>>>
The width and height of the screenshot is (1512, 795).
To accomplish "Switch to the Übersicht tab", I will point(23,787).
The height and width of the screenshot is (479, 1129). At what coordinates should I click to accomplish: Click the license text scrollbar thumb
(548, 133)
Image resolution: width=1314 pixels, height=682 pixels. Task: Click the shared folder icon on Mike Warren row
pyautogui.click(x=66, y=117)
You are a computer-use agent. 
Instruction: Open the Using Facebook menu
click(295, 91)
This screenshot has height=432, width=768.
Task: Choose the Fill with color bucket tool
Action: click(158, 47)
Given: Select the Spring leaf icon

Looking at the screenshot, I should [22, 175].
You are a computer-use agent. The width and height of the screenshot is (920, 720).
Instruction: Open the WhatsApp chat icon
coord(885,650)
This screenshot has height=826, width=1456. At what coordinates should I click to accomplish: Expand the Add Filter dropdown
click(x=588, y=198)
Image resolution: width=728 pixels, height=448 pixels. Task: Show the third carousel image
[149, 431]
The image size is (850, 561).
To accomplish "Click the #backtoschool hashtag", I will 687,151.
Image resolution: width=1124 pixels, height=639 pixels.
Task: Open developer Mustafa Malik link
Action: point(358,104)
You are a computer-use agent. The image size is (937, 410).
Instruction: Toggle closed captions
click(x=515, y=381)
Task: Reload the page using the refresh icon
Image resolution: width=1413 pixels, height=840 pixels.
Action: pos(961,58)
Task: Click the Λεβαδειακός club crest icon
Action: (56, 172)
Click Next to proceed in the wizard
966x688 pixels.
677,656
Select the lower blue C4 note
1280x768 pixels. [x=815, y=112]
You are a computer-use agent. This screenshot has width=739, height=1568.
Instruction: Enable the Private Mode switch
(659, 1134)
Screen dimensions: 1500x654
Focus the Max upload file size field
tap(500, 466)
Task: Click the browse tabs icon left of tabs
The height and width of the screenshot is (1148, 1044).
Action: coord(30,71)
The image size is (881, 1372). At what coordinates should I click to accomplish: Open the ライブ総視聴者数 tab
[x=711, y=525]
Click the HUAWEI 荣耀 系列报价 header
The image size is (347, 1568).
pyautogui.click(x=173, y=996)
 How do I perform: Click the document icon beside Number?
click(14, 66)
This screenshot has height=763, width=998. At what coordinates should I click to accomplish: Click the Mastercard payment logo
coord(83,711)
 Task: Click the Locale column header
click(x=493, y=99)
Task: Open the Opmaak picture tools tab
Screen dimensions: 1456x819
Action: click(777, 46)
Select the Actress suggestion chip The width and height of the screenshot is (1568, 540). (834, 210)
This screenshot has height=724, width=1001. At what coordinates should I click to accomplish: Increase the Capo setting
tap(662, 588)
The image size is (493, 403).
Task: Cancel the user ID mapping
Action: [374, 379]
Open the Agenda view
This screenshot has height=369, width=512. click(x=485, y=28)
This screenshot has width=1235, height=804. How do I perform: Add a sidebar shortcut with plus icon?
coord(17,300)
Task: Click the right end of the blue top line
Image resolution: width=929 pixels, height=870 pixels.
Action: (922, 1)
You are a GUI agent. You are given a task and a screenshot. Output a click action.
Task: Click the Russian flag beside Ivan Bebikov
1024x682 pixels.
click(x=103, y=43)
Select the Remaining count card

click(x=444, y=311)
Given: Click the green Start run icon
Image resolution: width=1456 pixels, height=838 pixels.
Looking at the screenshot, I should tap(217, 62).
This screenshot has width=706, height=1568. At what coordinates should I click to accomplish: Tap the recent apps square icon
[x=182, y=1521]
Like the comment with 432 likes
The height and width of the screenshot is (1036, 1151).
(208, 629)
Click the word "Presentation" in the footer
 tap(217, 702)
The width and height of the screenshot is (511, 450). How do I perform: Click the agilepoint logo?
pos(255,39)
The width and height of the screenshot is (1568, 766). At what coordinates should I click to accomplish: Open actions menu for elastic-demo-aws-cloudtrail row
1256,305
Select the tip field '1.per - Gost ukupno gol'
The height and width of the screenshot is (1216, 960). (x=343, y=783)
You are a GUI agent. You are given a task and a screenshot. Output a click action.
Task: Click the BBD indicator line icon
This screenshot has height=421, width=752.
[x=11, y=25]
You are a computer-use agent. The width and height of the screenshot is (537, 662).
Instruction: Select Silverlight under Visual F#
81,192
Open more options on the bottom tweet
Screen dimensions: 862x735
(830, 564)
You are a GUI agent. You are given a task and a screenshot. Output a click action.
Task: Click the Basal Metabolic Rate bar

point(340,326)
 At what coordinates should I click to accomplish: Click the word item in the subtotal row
<<<
EXERCISE DESCRIPTION >>
Please rewrite the rows above with "Instruction" swapped for "Command" at every occurrence, keeping everything else unchanged.

RESPONSE >>
The width and height of the screenshot is (1512, 795).
To accomplish "Switch to the Übersicht tab", I will point(23,787).
The height and width of the screenshot is (479, 1129). At what coordinates should I click to accomplish: Click the license text scrollbar thumb
(548, 133)
Image resolution: width=1314 pixels, height=682 pixels. Task: Click the shared folder icon on Mike Warren row
pyautogui.click(x=66, y=117)
You are a computer-use agent. 
Command: Open the Using Facebook menu
click(295, 91)
This screenshot has height=432, width=768.
Task: Choose the Fill with color bucket tool
Action: click(158, 47)
Given: Select the Spring leaf icon

Looking at the screenshot, I should [22, 175].
You are a computer-use agent. The width and height of the screenshot is (920, 720).
Command: Open the WhatsApp chat icon
coord(885,650)
This screenshot has height=826, width=1456. At what coordinates should I click to accomplish: Expand the Add Filter dropdown
click(x=588, y=198)
Image resolution: width=728 pixels, height=448 pixels. Task: Show the third carousel image
[149, 431]
The image size is (850, 561).
To accomplish "Click the #backtoschool hashtag", I will 687,151.
Image resolution: width=1124 pixels, height=639 pixels.
Task: Open developer Mustafa Malik link
Action: point(358,104)
You are a computer-use agent. The image size is (937, 410).
Command: Toggle closed captions
click(x=515, y=381)
Task: Reload the page using the refresh icon
Image resolution: width=1413 pixels, height=840 pixels.
Action: pos(961,58)
Task: Click the Λεβαδειακός club crest icon
Action: (56, 172)
Click Next to proceed in the wizard
966x688 pixels.
677,656
Select the lower blue C4 note
1280x768 pixels. [x=815, y=112]
You are a computer-use agent. This screenshot has width=739, height=1568.
Command: Enable the Private Mode switch
(659, 1134)
Screen dimensions: 1500x654
Focus the Max upload file size field
tap(500, 466)
Task: Click the browse tabs icon left of tabs
The height and width of the screenshot is (1148, 1044).
Action: coord(30,71)
The image size is (881, 1372). At what coordinates should I click to accomplish: Open the ライブ総視聴者数 tab
[x=711, y=525]
Click the HUAWEI 荣耀 系列报价 header
The image size is (347, 1568).
pyautogui.click(x=173, y=996)
 How do I perform: Click the document icon beside Number?
click(14, 66)
This screenshot has height=763, width=998. At what coordinates should I click to accomplish: Click the Mastercard payment logo
coord(83,711)
 Task: Click the Locale column header
click(x=493, y=99)
Task: Open the Opmaak picture tools tab
Screen dimensions: 1456x819
Action: click(777, 46)
Select the Actress suggestion chip The width and height of the screenshot is (1568, 540). (834, 210)
This screenshot has height=724, width=1001. At what coordinates should I click to accomplish: Increase the Capo setting
tap(662, 588)
The image size is (493, 403).
Task: Cancel the user ID mapping
Action: [374, 379]
Open the Agenda view
This screenshot has height=369, width=512. click(x=485, y=28)
This screenshot has width=1235, height=804. How do I perform: Add a sidebar shortcut with plus icon?
coord(17,300)
Task: Click the right end of the blue top line
Image resolution: width=929 pixels, height=870 pixels.
Action: (922, 1)
You are a GUI agent. You are given a task and a screenshot. Output a click action.
Task: Click the Russian flag beside Ivan Bebikov
1024x682 pixels.
click(x=103, y=43)
Select the Remaining count card

click(x=444, y=311)
Given: Click the green Start run icon
Image resolution: width=1456 pixels, height=838 pixels.
Looking at the screenshot, I should tap(217, 62).
This screenshot has width=706, height=1568. At what coordinates should I click to accomplish: Tap the recent apps square icon
[x=182, y=1521]
Like the comment with 432 likes
The height and width of the screenshot is (1036, 1151).
(208, 629)
Click the word "Presentation" in the footer
 tap(217, 702)
The width and height of the screenshot is (511, 450). How do I perform: Click the agilepoint logo?
pos(255,39)
The width and height of the screenshot is (1568, 766). At what coordinates should I click to accomplish: Open actions menu for elastic-demo-aws-cloudtrail row
1256,305
Select the tip field '1.per - Gost ukupno gol'
The height and width of the screenshot is (1216, 960). (x=343, y=783)
You are a GUI agent. You are given a task and a screenshot. Output a click action.
Task: Click the BBD indicator line icon
This screenshot has height=421, width=752.
[x=11, y=25]
You are a computer-use agent. The width and height of the screenshot is (537, 662).
Command: Select Silverlight under Visual F#
81,192
Open more options on the bottom tweet
Screen dimensions: 862x735
(830, 564)
You are a GUI agent. You are given a task and a screenshot. Output a click action.
Task: Click the Basal Metabolic Rate bar

point(340,326)
 At what coordinates should I click to accomplish: Click the word item in the subtotal row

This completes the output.